Remember the last time you flew to another city for business; hectic, right? You waited in line to go through security, and once you reached the scanning equipment, the emptying process began. All electronic equipment must be pulled out of your bag. Shoes off. Belt off. Remove all liquids. The process went on and on.
You walked through and if you were lucky, you weren’t pulled aside for a second check.
Then the repacking and redressing process began.
What if your laptop wasn’t on the other side? What would you do? What would you lose?
We never think much about security … until we need it. All of a sudden, it’s all you can think of.
What about the files sitting on your desktop that have sensitive data in them? What about your emails? Is your tax information easily found in your document file? What about the spreadsheet with passwords from every system you access?
Dread can quickly fill you with despair.
That’s where encryption comes into play, and why it’s an important aspect of any business security system. Encryption is simply the process of changing information and making it unreadable by anyone except those that possess the “key” to change it back to its original, readable format.
Not every file on your computer is candidate for encryption. There are two easy questions that can help you determine which files to encrypt:
If this file were in paper format, would I shred it before throwing it away?

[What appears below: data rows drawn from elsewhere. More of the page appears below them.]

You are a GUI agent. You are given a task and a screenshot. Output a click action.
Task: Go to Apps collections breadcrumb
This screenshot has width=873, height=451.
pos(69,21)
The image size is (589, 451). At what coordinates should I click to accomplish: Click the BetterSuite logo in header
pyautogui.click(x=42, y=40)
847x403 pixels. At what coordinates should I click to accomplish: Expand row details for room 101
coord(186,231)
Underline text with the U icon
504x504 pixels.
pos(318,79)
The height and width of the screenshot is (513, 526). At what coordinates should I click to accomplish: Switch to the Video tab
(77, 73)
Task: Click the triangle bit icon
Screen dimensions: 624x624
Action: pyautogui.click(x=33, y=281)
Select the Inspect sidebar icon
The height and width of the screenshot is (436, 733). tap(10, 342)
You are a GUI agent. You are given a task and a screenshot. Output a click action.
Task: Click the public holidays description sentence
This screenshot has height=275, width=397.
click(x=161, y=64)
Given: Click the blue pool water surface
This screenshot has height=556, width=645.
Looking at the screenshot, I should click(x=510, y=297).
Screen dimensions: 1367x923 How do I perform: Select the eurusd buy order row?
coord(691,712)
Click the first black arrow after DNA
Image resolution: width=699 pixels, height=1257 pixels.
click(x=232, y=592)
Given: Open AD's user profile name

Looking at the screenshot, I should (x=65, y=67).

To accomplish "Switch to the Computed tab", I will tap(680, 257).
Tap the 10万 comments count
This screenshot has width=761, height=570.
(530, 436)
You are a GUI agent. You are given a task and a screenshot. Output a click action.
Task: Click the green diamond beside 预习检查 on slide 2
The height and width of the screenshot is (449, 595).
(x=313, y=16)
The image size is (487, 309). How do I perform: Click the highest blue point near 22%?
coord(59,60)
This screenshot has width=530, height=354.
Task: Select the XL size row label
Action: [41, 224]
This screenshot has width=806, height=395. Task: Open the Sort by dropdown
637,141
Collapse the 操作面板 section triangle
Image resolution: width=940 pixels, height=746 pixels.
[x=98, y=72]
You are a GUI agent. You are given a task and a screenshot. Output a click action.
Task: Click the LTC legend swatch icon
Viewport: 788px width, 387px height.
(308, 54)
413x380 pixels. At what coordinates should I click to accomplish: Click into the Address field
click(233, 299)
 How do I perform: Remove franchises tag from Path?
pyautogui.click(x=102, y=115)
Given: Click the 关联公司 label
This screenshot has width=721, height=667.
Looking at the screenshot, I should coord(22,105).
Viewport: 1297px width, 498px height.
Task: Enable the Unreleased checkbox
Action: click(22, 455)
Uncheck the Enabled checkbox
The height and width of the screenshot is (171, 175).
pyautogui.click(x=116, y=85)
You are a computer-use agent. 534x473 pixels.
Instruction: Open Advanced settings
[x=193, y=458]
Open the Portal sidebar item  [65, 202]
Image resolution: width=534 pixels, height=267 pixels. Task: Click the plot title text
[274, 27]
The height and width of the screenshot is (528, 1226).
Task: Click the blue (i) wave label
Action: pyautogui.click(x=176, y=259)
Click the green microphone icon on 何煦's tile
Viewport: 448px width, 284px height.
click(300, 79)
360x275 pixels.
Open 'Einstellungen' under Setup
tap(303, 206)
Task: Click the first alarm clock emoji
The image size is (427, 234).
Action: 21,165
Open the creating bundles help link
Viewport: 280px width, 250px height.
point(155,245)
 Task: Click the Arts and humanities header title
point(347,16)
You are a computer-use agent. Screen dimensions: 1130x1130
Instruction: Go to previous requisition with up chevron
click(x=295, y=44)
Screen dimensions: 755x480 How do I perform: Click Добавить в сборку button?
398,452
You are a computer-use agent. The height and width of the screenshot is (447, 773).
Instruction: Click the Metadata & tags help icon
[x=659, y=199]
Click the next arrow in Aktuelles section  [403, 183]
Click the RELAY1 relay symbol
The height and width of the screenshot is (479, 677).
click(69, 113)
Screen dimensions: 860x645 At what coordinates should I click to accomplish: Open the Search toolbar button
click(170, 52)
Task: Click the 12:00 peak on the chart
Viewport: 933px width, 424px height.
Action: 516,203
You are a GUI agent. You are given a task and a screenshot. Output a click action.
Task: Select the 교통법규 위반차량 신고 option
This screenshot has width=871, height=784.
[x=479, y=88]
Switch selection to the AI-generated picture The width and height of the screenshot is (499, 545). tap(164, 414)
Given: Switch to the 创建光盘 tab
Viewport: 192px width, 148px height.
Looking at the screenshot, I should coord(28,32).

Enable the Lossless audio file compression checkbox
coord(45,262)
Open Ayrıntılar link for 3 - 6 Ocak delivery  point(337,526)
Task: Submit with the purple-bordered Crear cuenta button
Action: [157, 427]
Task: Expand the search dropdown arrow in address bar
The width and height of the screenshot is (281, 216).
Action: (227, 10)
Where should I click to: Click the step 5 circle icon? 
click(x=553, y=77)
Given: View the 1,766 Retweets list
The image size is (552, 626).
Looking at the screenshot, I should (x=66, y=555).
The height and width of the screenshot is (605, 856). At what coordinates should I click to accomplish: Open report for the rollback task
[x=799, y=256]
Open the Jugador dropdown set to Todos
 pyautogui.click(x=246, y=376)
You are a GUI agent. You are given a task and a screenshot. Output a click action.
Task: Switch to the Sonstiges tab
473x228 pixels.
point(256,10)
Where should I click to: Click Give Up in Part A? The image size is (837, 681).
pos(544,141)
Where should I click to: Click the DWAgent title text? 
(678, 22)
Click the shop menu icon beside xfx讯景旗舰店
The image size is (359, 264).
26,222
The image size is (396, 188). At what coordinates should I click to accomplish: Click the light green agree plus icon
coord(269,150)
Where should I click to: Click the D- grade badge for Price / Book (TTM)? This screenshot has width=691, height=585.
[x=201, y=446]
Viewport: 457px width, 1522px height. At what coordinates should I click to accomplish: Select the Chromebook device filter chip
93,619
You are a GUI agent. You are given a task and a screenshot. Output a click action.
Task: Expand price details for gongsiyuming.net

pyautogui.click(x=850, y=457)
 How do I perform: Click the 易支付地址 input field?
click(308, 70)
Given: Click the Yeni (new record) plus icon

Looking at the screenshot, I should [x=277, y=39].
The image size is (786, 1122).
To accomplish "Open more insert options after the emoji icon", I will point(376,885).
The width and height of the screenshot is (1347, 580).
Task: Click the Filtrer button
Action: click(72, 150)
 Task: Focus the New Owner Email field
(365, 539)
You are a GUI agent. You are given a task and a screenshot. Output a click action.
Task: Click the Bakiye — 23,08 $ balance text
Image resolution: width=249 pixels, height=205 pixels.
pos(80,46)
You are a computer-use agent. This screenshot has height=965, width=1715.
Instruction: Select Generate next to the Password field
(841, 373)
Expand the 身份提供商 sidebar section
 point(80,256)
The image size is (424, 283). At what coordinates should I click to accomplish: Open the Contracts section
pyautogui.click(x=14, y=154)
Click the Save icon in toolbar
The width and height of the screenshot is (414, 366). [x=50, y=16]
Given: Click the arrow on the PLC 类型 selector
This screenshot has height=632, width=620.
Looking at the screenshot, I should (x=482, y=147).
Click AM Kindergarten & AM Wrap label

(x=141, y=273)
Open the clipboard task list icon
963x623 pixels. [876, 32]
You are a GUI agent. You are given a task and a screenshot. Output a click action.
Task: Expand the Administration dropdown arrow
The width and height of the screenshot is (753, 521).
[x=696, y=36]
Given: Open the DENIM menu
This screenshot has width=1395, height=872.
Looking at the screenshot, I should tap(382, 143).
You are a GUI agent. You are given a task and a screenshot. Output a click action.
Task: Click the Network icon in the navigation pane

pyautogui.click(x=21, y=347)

If this information were leaked and posted online for the world to see, could there be serious consequences or could someone do something malicious with it?
Start with any kind of information that can uniquely be identified with you. Because thieves can quickly begin using personal information to steal your identity, anything that provides links to your personal data should be blocked:
- Full name, including maiden name, mother’s maiden name, alias, etc
- Social security number, passport number, driver’s license number, bank accounts, credit card numbers
- Address information
- Personal characteristics, including photographs, fingerprints, handwriting, voice signature
- Any other linking information, such as date of birth, place of birth, weight, activities, employment information, medical information, education information and financial information
Then extend it to all business data that is sensitive and confidential by nature:
- Any personal employee information, including employment records, reviews, etc
- Any data that identifies customer information, from names and addresses, to credit card information
- If you work in banking, finance, or health care, for instance, you’ll also be subjected to regulatory standards for protecting customer information
- Any trade secrets or intellectual property, such as research, product releases, patents, legal documents, financial reports, special projects, etc.
Luckily, there are many systems available to help you make the encryption process easy. Use your Disk Utility program on Mac, or choose an open source system like VeraCrypt, 7Zip, or GnuPG, all of which offer strong features for all systems. Make sure not only the files on your laptop are safe, but also anywhere else the file may be found, such as your backup files or the email you used to send the file to a teammate.